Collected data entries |
+++

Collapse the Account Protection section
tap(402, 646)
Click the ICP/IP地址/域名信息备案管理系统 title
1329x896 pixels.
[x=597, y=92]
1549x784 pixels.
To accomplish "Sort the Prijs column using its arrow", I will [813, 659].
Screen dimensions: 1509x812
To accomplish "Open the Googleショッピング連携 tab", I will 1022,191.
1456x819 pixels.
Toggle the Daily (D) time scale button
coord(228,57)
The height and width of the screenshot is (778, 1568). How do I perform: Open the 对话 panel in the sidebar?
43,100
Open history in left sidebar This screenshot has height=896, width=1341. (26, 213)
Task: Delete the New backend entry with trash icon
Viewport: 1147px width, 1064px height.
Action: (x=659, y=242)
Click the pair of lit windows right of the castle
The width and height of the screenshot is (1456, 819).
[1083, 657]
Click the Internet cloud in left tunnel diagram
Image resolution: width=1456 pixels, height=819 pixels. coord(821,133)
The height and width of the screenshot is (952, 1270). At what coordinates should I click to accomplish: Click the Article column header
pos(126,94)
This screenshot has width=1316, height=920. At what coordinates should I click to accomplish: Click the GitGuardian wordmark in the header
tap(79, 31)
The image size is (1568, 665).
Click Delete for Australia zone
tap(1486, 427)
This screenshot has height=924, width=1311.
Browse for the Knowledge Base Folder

+++

After locating the line that contains "Task: Delete the", please copy exactly every line from the start of the records through it, and nothing else.

Collapse the Account Protection section
tap(402, 646)
Click the ICP/IP地址/域名信息备案管理系统 title
1329x896 pixels.
[x=597, y=92]
1549x784 pixels.
To accomplish "Sort the Prijs column using its arrow", I will [813, 659].
Screen dimensions: 1509x812
To accomplish "Open the Googleショッピング連携 tab", I will 1022,191.
1456x819 pixels.
Toggle the Daily (D) time scale button
coord(228,57)
The height and width of the screenshot is (778, 1568). How do I perform: Open the 对话 panel in the sidebar?
43,100
Open history in left sidebar This screenshot has height=896, width=1341. (26, 213)
Task: Delete the New backend entry with trash icon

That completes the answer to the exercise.